In vivo upregulation of CD95 and CD95L causes synergistic inhibition of angiogenesis by TSP1 peptide and metronomic doxorubicin treatment

A. J. Quesada, T. Nelius, R. Yap, T. A. Zaichuk, A. Alfranca, S. Filleur, Olga V. Volpert*, J. M. Redondo

*Corresponding author for this work

Research output: Contribution to journalArticlepeer-review

51 Scopus citations

Abstract

Antiangiogenic thrombospondin-1 (TSP1) induces endothelial cell death via a CD95-mediated cascade. We used this signaling pathway, where CD95/Fas is a rate-limiting intermediate, as a target to optimize the efficacy of TSP1 active peptide, DI-TSP. Like TSP1, DI-TSP upregulated endothelial CD95L in vivo . To modulate CD95 levels, we chose chemotherapy agent doxorubicin (DXR). DXR caused sustained upregulation of CD95 in the activated endothelium at 1/100 of the maximal tolerated dose. DI-TSP and DXR synergistically induced endothelial apoptosis in vitro, and in vivo, in developing murine vessels.
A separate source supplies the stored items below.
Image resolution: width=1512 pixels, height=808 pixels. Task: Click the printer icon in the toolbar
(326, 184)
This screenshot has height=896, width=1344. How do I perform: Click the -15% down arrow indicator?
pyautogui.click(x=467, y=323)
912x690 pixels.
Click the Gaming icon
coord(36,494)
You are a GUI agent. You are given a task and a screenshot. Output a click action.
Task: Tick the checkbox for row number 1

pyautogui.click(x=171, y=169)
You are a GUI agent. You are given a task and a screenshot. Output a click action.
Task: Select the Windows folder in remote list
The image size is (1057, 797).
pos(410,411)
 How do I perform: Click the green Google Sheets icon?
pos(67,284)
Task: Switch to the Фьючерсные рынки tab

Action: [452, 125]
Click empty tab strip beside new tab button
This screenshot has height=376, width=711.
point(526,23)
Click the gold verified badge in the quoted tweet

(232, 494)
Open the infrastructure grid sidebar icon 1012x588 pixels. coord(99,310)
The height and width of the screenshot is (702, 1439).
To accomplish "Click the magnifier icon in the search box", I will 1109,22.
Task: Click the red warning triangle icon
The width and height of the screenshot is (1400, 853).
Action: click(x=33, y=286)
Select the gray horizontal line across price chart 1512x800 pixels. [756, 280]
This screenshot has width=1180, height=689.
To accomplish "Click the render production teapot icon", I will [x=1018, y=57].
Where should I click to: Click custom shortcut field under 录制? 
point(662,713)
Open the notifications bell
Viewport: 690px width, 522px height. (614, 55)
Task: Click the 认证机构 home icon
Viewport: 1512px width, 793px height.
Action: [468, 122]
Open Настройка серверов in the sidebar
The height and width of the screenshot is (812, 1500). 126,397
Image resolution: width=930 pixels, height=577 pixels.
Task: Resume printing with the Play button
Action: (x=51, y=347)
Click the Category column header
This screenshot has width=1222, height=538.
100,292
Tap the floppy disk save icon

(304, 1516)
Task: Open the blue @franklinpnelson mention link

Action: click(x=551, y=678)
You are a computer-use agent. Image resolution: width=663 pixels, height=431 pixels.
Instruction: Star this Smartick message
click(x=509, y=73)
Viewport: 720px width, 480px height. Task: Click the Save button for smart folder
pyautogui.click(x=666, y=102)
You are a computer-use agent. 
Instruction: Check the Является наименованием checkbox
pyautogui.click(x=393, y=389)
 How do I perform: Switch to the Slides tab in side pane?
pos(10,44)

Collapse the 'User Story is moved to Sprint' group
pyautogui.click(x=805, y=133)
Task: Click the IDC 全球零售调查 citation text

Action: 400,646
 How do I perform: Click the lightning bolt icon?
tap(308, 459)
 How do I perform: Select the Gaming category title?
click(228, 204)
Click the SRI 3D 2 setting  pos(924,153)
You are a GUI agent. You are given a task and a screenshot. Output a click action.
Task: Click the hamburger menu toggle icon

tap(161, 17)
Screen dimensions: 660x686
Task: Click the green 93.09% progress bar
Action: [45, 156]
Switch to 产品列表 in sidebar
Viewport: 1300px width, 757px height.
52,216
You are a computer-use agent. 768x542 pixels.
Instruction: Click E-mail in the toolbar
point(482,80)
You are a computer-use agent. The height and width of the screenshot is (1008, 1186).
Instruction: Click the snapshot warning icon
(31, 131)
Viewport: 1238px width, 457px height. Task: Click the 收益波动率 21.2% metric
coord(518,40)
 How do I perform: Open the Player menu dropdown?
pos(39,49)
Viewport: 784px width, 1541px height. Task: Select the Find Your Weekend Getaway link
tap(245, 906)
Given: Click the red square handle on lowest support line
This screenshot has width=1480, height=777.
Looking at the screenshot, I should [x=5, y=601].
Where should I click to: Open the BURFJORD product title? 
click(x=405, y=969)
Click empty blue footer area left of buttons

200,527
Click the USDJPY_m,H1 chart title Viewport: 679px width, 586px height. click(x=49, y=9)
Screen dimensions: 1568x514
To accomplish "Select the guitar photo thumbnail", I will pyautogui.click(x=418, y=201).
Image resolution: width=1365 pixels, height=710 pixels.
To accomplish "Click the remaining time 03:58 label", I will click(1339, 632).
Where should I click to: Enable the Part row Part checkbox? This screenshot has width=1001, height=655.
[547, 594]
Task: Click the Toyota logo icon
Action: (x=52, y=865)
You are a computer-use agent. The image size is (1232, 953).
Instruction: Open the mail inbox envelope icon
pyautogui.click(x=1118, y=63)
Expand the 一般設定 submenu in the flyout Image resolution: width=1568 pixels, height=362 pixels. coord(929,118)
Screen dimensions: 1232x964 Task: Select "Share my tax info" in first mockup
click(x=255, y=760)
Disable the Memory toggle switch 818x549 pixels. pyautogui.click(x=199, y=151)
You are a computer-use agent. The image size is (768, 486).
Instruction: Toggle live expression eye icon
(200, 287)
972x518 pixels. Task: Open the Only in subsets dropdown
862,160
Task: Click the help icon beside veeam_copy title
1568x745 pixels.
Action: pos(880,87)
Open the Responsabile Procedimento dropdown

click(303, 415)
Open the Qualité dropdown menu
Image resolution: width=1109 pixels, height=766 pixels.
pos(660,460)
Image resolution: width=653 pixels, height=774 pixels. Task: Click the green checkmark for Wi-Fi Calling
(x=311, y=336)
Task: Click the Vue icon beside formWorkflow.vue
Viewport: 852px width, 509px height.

Fas decoy, TSP1 receptor antibody and Pifithrin, a p53 inhibitor, severely decreased apoptosis and restored angiogenesis by DXR-DlTSP combination, evidencing critical roles of CD95 and TSP1. Combined therapy synergistically blocked neovascularization and progression of the bladder and prostate carcinoma. Such informed design of a complex antiangiogenic therapy based on the rate-limiting molecular targets is a novel concept, which may yield new approaches to cancer treatment.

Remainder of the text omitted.